US agency ranks regions on emergency communications

05.01.2007

The most difficult element is reaching agreement on interoperability standards and protocols, Chertoff said, although cultural resistance has also played a role. "In some communities, not all, there are some long-standing cultural differences between different kinds of responders -- police, fire and EMS -- that have caused resistance to working together," he said.

For example, officials in some regions differ about whether their communities should drop the short-hand 10-code for a more universal language, especially since the codes can vary from place to place, he said.

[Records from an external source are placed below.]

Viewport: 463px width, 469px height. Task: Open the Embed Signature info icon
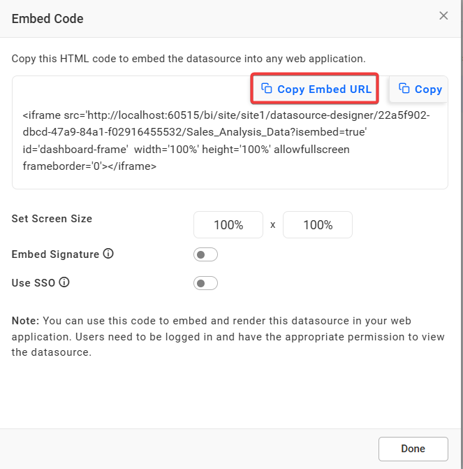[x=108, y=254]
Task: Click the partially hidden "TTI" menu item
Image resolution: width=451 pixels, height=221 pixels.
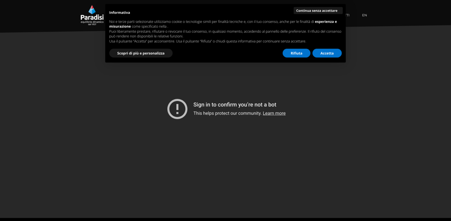Action: [x=347, y=15]
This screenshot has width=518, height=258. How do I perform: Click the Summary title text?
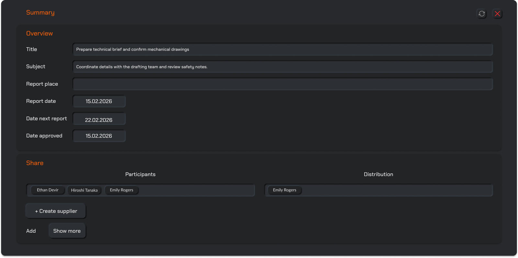point(40,13)
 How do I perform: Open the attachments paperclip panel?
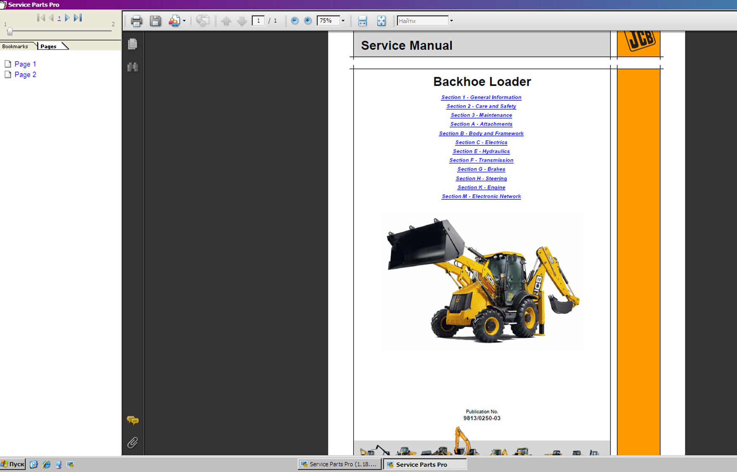tap(133, 443)
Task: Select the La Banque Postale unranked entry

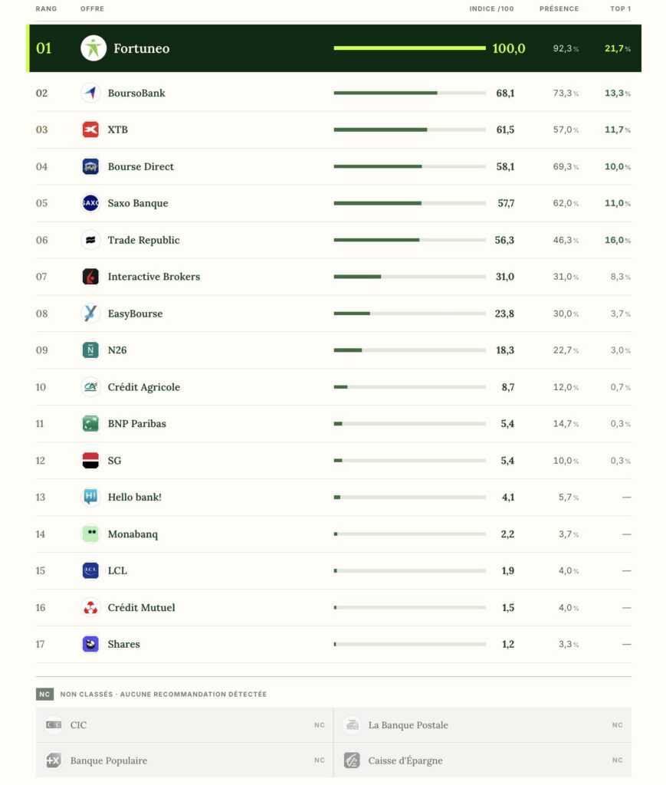Action: click(482, 725)
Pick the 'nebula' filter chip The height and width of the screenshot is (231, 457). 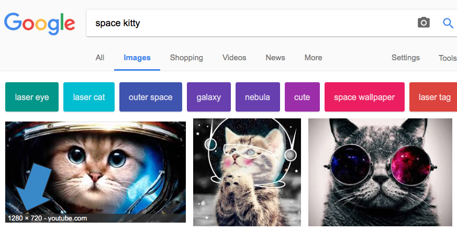tap(258, 97)
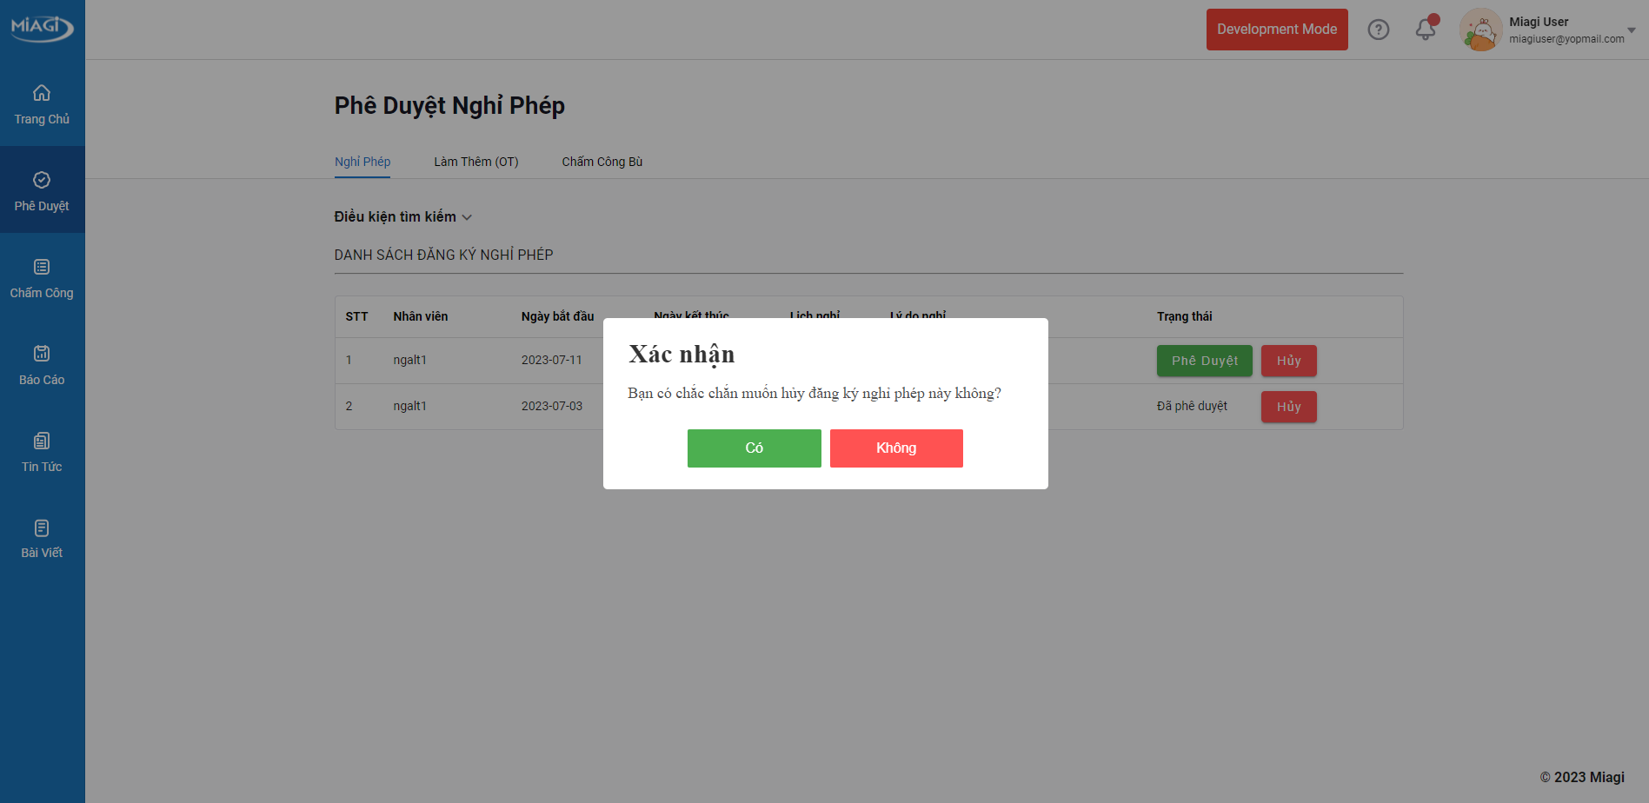
Task: Open the notifications bell
Action: pyautogui.click(x=1425, y=30)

Chertoff warned against comparing one region to another in the assessment, noting that Chicago had previously scored well in an assessment of interoperability in 2004. The reason the Chicago region as a whole rated in the lowest group in the latest ranking was because of the inclusion of all of Cook County, which includes 128 municipalities along with Chicago. "What the scorecard identified was these two entities, the city [of Chicago] and the county, needed to come together and work more effectively as a unified whole to building interoperability across the entire region," Chertoff said.

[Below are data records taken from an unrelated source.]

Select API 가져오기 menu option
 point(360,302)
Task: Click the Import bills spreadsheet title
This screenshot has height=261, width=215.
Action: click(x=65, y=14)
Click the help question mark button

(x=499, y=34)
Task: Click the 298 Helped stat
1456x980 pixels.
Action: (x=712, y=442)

Chicago's Office of Emergency Management and Communications issued a statement shortly after the DHS evaluation was released, saying, "We strongly disagree with the results of this study, and feel the parameters of the study were inconsistent and limited." Chicago's own emergency communications have been lauded by DHS in the past, the agency noted, adding that the Chicago region was the largest urban area evaluated in the DHS scorecard.

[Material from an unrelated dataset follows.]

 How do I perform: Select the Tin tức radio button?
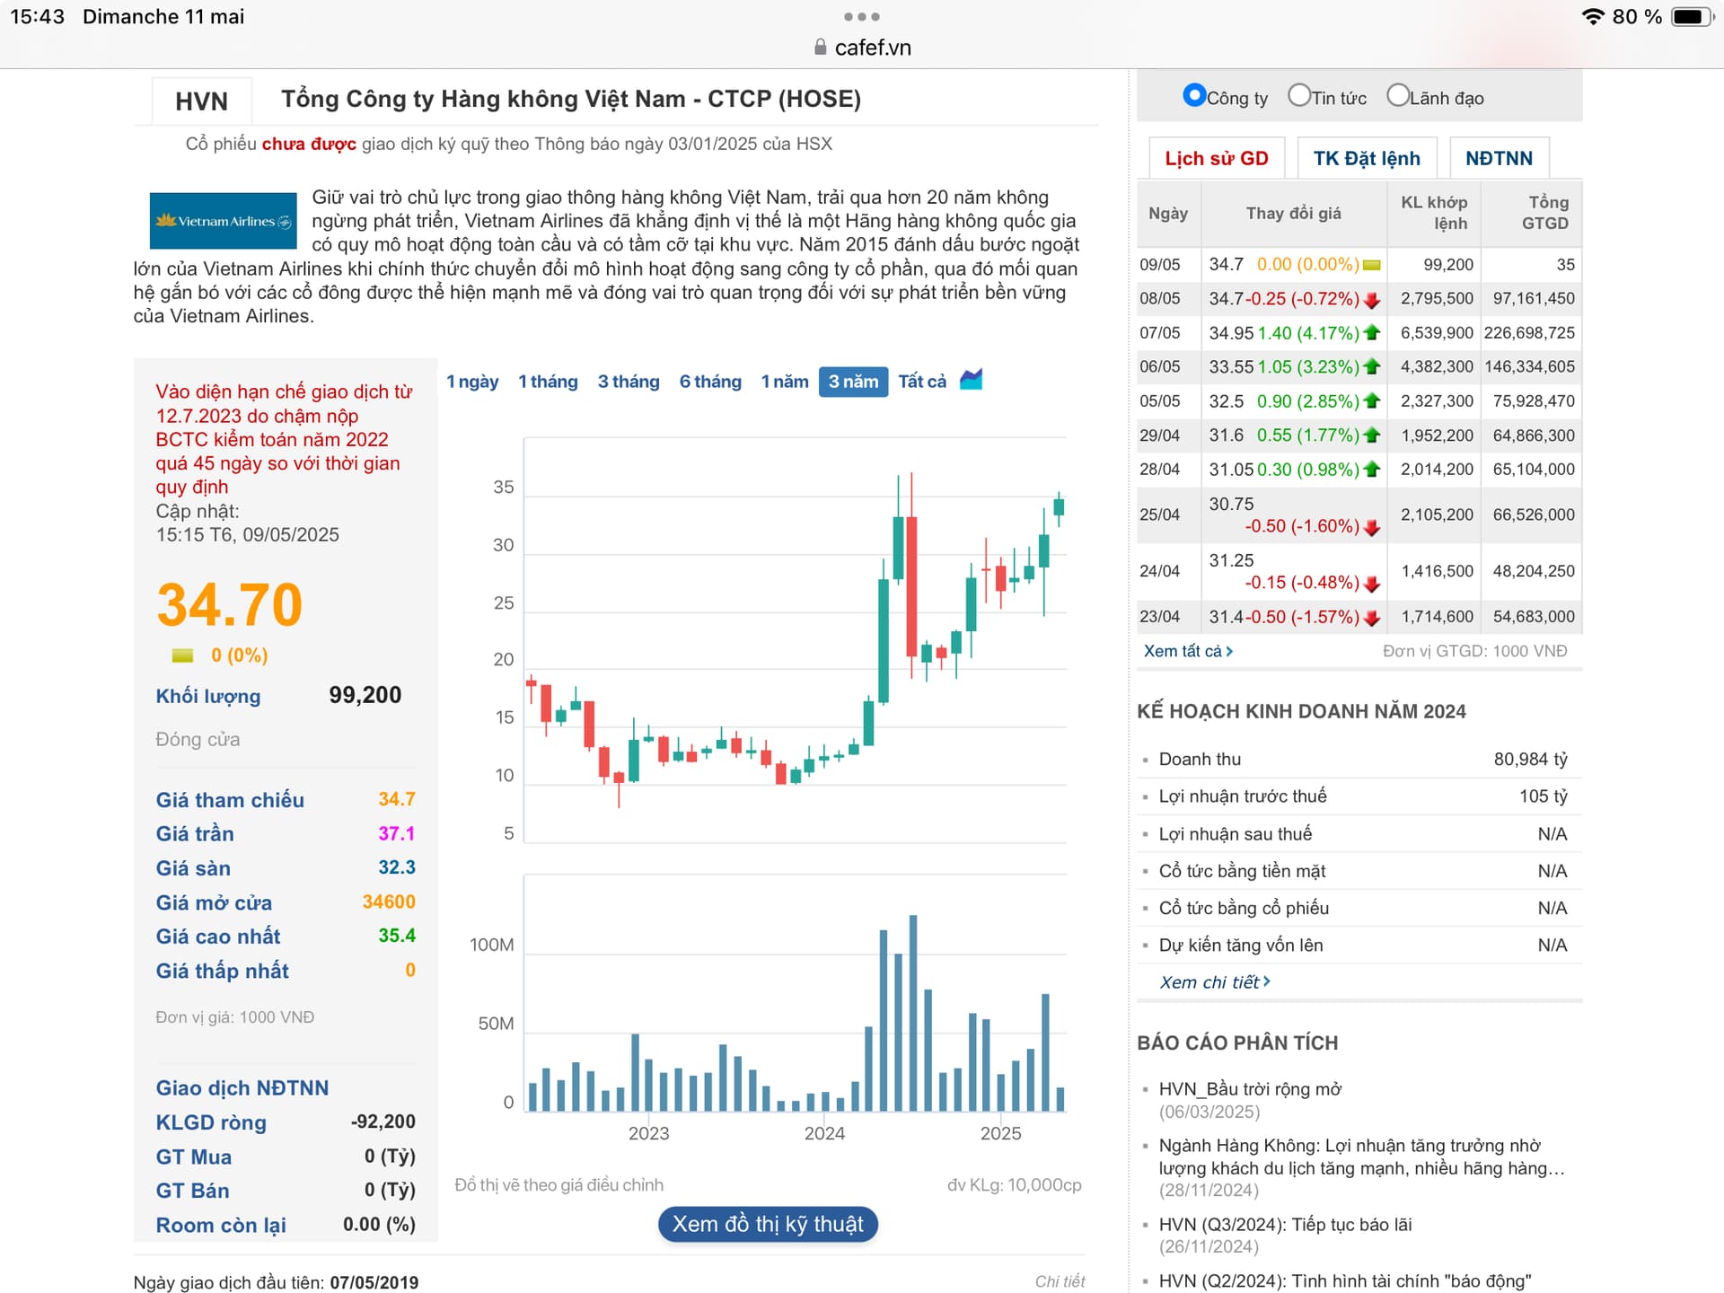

"Surprisingly, technology capabilities were not included in the DHS evaluation of interoperability," the statement added. If that had been done, "it would have found the City of Chicago is fully capable of communicating with radios from Cook County and any of our 128 other municipal jurisdictions in the county." Further, a new IP-bridging technology helps the region communicate with equipment from New York to Los Angeles "and any jurisdiction in between."